95 names remembered at Edmonton Homeless Memorial

Support worker Kristen Szumlas recounts the moment she first expressed love to a member of her community.

She was leaving the support housing of 23-year-old Shaine Olson. On her way out the door, Olson gave her a customary “I love you.” Without thinking, Szmulas returned it.

Olson closed the door with a big smile on her face.

“That was like two and a half years ago,” explained Szmulas. “And I never looked back.”

It’s just a small part of the legacy Olson leaves behind.

“She has left a hole in our community,” said Szmulas. “She’s left a hole in our hearts.”

Shaine Olson, 23, was among those remembered at the memorial. (Kristen Szumlas)

Olson is one of the 95 people whose death was commemorated Wednesday at the Annual Edmonton Homeless Memorial for 2018 deaths linked to homelessness.

Members of the homeless community, social workers and other loved ones gathered at Boyle Street Community Services for a ceremony before a funerary procession led by police bagpiper brought them to the Edmonton Homeless Memorial statue across from city hall.

There they held a smudging and laid flowers in honour of the dead.

“Shaine was the toughest person I’ve ever met,” Szmulas remembers of her friend.

“She was resilient, she was stubborn and she didn’t let people in very easily but when she did it was just a beautiful, beautiful thing.”

Edmonton police bagpiper Dale McDonald led the procession to the Edmonton Homeless Memorial statue across from city hall. (Stephen Cook/CBC)

The Edmonton Coalition on Housing and Homelessness determines the number through the collaboration of outreach groups and support services. Last year, 107 people were remembered.

There have been 801 deaths commemorated since the memorial began 14 years ago. 

Szumlas said it’s the people and not the numbers that are important.

“There’s stories of survival, there’s stories of resilience. They deserve to be honoured, they deserve for their names to be known.”

“They don’t deserve to just be a statistic, a number.”

Martin Melvin Daniels moved to Edmonton from the Red Earth First Nation during a construction boom. He has struggled with homelessness and at 51-years-old has seen a number of friends die.

“For all my good friends and good buddies … I hope that you’re upstairs there,” he said.

‘It wears you out’

In 2016, the count doubled in conjunction with the fentanyl crisis. But memorial organizer Jim Gurnett says the deaths are due to more than drug overdoses.

“My personal view is that it is accounted for by the fact that chronic homelessness has gone on for 25 or 30 years now,” he said. Many of those remembered were in their 40s and 50s, victim to the cumulative effects of a shortage of appropriate housing.

“Eventually you’ve been attacked in so many ways so many times that it wears you out.”

Homeward Trust, which is responsible for Edmonton’s Plan to Prevent and End Homelessness and implements homelessness strategies on behalf of all levels of government, has a list of approximately 1,800 names of people who experienced homelessness in 2018.

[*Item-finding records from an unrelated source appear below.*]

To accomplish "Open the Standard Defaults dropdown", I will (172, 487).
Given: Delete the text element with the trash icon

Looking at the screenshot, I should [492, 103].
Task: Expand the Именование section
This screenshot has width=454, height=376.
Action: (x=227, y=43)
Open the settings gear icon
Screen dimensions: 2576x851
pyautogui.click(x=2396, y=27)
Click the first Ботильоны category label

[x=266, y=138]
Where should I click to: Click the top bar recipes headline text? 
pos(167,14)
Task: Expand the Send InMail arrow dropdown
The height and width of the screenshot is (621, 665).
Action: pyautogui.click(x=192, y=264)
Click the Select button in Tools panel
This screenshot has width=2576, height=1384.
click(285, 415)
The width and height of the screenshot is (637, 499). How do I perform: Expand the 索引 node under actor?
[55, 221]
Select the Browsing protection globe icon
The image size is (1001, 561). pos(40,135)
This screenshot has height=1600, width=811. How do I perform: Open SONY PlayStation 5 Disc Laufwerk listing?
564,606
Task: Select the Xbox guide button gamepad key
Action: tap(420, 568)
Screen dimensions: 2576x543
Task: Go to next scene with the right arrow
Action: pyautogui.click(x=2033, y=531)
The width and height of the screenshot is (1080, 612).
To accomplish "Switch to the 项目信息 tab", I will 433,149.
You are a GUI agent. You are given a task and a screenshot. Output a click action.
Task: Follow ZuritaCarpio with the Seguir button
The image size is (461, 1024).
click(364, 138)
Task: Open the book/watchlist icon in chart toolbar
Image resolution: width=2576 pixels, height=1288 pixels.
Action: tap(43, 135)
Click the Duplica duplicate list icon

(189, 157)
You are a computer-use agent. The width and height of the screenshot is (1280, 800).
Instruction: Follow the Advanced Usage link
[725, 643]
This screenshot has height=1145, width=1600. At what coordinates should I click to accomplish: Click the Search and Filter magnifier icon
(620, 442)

Last month, the city community and public services committee directed administration to come up with a plan to fast-track 600 units of permanent supportive housing around Edmonton.

But Gurnett said the city cannot address the problem alone.

“I commend the city’s positive attitude and the money they did commit,” he said. “But we’re not going to make any reasonable dent in the problem until there’s a large investment from the federal and provincial governments.”